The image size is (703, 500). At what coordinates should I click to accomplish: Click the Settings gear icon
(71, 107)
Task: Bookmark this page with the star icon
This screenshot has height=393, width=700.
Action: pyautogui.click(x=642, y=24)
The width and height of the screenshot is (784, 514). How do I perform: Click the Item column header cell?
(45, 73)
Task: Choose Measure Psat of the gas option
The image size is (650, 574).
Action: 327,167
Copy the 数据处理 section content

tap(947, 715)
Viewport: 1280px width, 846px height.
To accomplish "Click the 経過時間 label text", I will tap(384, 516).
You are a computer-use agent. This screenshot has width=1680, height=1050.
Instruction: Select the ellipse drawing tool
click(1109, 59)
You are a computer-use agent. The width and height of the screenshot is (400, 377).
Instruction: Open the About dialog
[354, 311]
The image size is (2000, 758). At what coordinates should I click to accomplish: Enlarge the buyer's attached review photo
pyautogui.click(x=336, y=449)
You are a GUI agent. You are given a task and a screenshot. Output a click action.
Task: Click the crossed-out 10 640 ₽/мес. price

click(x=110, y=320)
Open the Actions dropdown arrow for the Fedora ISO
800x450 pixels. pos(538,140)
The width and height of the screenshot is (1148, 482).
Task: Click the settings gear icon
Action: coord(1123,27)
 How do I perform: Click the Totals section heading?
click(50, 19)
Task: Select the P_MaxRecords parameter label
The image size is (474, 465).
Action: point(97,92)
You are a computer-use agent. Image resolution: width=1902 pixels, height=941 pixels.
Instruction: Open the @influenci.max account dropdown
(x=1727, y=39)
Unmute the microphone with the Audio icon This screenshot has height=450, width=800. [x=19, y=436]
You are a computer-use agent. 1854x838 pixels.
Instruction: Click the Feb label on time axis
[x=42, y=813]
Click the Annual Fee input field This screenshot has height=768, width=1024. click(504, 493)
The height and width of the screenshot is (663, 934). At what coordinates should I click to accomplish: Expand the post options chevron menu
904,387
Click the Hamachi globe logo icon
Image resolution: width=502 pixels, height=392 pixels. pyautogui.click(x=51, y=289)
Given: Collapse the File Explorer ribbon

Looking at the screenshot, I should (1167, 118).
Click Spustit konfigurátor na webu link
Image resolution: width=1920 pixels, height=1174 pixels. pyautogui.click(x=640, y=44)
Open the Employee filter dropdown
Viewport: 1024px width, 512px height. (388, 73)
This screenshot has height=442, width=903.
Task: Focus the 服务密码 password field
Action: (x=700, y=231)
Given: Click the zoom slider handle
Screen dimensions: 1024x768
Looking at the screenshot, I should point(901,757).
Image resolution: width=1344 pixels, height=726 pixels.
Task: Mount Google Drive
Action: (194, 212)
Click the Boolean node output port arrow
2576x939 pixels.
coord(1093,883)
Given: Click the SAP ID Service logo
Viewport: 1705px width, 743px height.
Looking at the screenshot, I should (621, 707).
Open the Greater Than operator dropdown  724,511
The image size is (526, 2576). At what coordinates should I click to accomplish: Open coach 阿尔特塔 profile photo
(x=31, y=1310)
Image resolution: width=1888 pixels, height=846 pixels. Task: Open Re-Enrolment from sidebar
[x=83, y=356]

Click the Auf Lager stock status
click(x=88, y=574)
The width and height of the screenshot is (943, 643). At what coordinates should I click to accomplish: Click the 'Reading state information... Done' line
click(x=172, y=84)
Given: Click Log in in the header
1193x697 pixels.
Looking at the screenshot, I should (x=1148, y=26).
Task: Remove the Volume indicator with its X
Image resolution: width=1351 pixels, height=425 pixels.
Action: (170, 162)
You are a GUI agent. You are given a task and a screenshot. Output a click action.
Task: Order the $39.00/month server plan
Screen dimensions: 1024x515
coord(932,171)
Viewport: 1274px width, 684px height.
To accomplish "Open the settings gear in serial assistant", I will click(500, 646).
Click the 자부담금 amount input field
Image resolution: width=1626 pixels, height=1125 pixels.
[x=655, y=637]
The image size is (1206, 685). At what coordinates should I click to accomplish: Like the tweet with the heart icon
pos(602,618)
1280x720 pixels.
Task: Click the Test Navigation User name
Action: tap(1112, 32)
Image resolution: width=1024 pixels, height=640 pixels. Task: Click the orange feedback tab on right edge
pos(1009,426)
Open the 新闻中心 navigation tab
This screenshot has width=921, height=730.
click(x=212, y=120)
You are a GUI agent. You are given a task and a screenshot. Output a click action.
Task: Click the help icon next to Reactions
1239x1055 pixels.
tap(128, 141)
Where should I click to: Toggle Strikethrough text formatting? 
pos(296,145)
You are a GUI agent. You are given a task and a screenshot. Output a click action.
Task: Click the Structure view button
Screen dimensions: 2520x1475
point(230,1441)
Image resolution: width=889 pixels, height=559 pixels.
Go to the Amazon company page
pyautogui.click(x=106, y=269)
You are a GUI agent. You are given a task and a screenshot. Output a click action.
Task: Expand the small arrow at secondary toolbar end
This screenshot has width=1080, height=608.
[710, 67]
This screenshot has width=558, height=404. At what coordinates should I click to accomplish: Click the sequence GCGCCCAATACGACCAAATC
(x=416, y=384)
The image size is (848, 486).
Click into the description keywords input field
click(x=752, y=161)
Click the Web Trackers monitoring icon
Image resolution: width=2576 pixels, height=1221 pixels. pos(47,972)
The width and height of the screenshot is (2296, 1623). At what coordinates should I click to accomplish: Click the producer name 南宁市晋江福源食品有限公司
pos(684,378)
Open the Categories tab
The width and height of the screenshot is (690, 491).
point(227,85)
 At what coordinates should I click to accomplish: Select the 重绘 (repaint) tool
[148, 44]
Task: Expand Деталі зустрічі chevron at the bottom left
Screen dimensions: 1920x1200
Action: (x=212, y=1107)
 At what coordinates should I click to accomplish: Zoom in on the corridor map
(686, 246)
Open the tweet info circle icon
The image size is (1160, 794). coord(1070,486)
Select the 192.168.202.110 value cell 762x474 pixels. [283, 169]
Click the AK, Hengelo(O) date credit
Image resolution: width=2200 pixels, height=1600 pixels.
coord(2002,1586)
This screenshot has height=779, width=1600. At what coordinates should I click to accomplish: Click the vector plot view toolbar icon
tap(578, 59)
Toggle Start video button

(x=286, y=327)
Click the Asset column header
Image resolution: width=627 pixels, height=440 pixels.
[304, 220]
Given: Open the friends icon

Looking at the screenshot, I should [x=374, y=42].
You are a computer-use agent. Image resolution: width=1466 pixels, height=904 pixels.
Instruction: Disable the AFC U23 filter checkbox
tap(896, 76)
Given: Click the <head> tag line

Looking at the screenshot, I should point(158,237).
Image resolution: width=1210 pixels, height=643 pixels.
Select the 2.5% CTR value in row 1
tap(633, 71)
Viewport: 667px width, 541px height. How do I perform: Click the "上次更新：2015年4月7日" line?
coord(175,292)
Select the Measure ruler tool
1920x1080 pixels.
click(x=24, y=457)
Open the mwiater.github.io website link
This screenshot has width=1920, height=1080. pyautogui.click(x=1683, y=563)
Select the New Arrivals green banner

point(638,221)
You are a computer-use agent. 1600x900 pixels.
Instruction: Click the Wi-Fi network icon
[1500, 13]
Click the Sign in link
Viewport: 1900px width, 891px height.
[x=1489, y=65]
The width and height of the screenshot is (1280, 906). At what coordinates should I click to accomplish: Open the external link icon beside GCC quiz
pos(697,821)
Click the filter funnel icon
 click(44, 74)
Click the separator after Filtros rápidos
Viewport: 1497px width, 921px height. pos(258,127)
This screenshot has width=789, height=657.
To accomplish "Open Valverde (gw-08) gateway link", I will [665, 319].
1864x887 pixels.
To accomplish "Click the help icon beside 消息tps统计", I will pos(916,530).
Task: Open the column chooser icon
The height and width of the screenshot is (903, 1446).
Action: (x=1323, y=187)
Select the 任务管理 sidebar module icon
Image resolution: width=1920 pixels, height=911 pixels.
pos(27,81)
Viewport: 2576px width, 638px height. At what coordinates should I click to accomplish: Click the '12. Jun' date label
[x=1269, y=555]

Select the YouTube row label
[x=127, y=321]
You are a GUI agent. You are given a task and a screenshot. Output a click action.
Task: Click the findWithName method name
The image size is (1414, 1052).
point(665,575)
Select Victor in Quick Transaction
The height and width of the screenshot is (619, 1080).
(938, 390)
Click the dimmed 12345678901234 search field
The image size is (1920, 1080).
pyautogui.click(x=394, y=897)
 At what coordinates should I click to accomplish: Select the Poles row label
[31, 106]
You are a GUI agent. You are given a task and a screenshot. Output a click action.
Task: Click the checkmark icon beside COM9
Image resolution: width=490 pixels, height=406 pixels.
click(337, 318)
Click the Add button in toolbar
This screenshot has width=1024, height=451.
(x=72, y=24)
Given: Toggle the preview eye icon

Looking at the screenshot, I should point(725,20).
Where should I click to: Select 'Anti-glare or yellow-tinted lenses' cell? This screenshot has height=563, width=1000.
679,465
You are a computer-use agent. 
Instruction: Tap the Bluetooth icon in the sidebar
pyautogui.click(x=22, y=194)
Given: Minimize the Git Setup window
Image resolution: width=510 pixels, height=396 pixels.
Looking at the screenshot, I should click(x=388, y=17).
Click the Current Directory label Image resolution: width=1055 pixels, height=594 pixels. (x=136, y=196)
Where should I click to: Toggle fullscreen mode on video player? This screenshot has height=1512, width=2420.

▶ [EXERCISE]: State only how many lines of the records above contain the string "text".

▶ [RIGHT ANSWER]: 2